OBJECTIVES:
1. Answer these questions from the exercise text:
(a) What is the latest Python 2.x version the code may target?
(b) What kind of files does ExampleCo's hosting serve?
(c) Who controls the directory structure beneath each customer's directory?
2. Quote the exercise text word for word, starting at the words "- Code should" and ending after "other third-party libraries.".

SUPPLIED TEXT:
──────────
When writing your solution, please abide by the following conditions:
- Your code should be original and not taken from any other source, online or otherwise. If you do use external code, please indicate that clearly in your solution.
- Code should be written to be compatible with a Python 2.x version no later than 2.6. Please indicate the version of Python you’ve used for development and testing.
- You may use any of the Python standard library, but no other third-party libraries.
Imagine that a company ExampleCo provides shared web hosting services to multiple customers for the purposes of serving static files (for example, image or movie files). The hosting is provided under a single website where each customer has their own top-level directory.
The names of the customer directories may be any valid directory name. The directory structure beneath each customer’s directory is under the customer’s own control.
──────────
Collected data
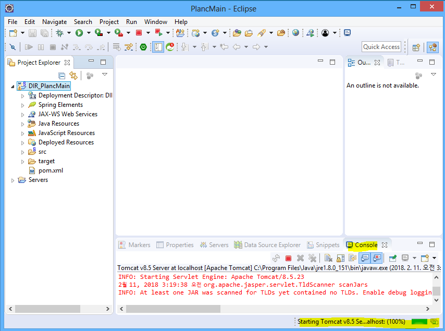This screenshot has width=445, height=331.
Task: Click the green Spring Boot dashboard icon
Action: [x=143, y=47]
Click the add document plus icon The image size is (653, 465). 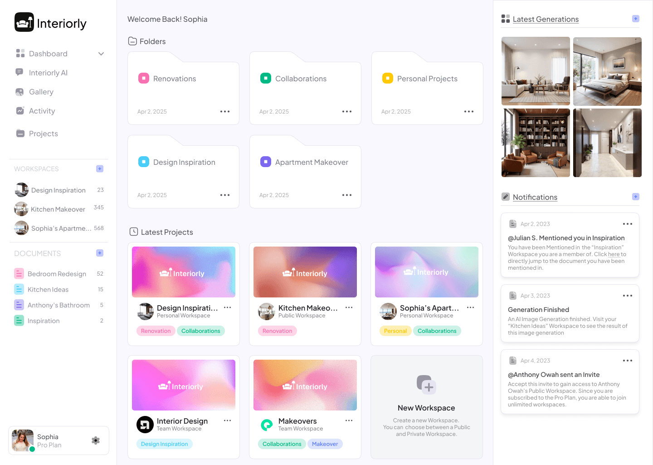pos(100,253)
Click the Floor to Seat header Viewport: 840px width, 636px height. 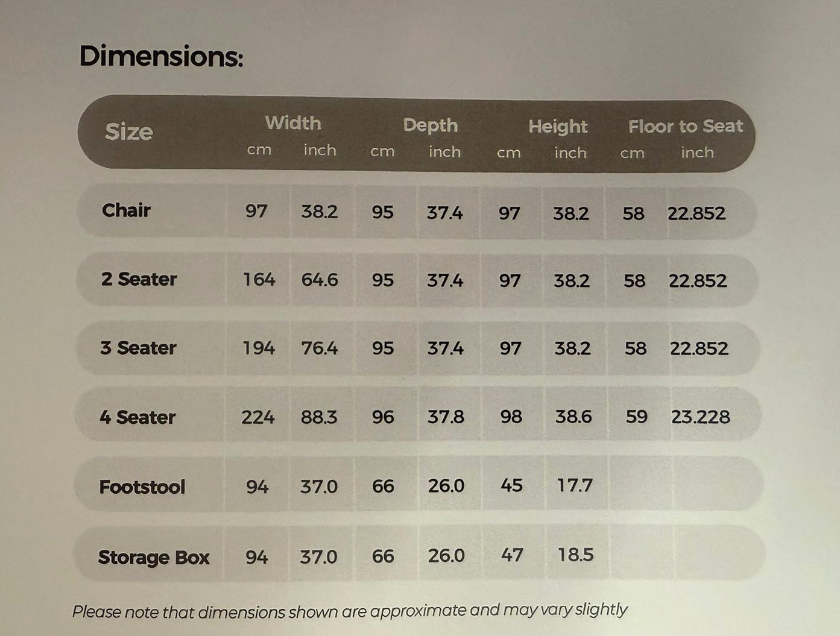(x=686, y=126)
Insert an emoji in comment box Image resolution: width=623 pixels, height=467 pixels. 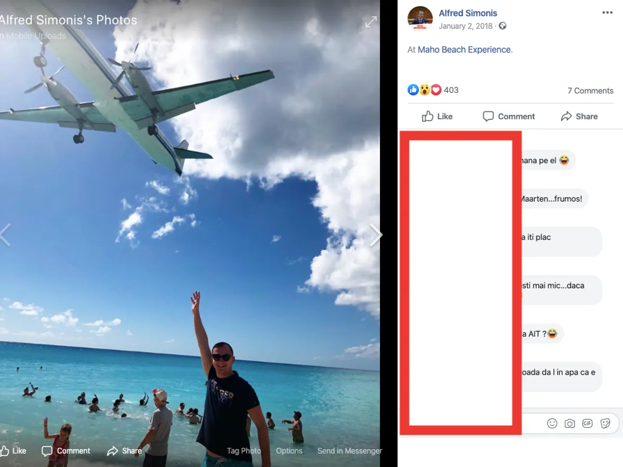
──────────
TASK-BY-TASK ANSWERS:
1.
(a) 2.6
(b) Static files, such as image or movie files
(c) The customer

2.
- Code should be written to be compatible with a Python 2.x version no later than 2.6. Please indicate the version of Python you’ve used for development and testing.
- You may use any of the Python standard library, but no other third-party libraries.